He had to content himself with using the speech in March to launch Labour's campaign for the council and mayoral elections - but the West Midlands would prove crucial to his success when finally securing the keys to No. 10 Downing Street a few months later.
Ironically, Dudley Council was the one local authority that stubbornly eluded his grasp, as Labour made sweeping gains around the country in the election on May 2.
The Conservatives brought former naval reservist and Leader of the House of Commons into the fray, for breakfast at a cafe in Penn, Wolverhampton, before joining local councillors in doing a spot of canvassing.
The Express & Star held its own hustings for the mayoral race, with five of the six candidates taking questions from readers at the event at Wolverhampton University.

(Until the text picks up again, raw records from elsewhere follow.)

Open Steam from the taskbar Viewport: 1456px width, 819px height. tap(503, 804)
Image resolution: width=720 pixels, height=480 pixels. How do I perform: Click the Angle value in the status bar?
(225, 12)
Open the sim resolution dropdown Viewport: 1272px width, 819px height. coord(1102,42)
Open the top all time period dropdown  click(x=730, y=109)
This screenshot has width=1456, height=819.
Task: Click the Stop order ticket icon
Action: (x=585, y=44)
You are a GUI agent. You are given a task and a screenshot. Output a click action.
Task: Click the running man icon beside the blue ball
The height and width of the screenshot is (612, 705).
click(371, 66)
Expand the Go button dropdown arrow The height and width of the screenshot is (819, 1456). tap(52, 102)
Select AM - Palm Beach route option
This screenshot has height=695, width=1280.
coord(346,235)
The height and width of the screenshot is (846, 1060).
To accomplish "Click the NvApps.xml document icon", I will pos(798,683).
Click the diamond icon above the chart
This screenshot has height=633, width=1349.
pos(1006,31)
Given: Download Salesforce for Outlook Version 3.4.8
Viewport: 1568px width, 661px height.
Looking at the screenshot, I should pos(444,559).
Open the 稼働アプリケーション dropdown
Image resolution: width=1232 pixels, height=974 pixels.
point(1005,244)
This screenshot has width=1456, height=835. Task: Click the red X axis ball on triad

The elections saw Labour take control of Cannock Chase Council, which they had been running with a minority administration, and Lichfield City Council. They strengthened their grip on Wolverhampton, and deprived the Conservatives of their majority in Dudley. But the party made little impression in Walsall, where the Conservatives comfortably held control.
For Labour, though, the icing on the cake came the following Saturday,. when it was announced Richard Parker had ousted the incumbent West Midland mayor Andy Street by the narrowest of margins. Mr Parker who had joined Sir Keir and his deputy Angela Rayner on the stage at Dudley, pipped Conservative Mr Street by less than a third of a percentage point to take over the role of mayor.
Mr Street, the former chief executive of John Lewis, was first elected mayor in 2017, and became one of the most high-profile regional leaders in the country. The previous October he had considered resigning the Conservative whip in protest at the Government's dropping of the HS2 link to Manchester. But he decided to stick with the party and came within a hair's breadth of retaining his seat.
Mr Parker said tackling youth unemployment and bringing bus services under public control would be his priorities on taking office. At a press conference at Wolverhampton bus station on May 14, he put the flesh on the bones. The new mayor announced plans to introduce a rail-style franchise system, where private operators would be invited to tender for services that would be managed by the West Midlands Combined Authority.
The day before, Mr Parker had joined Sir Keir, Mrs Rayner, and shadow chancellor Rachel Reeves for an event at Willenhall-based transport training company GTG. He was one of 11 Labour regional mayors who were now in charge following the May elections. During the visit, Sir Keir told the Express & Star that he would take nothing for granted when the General Election finally came.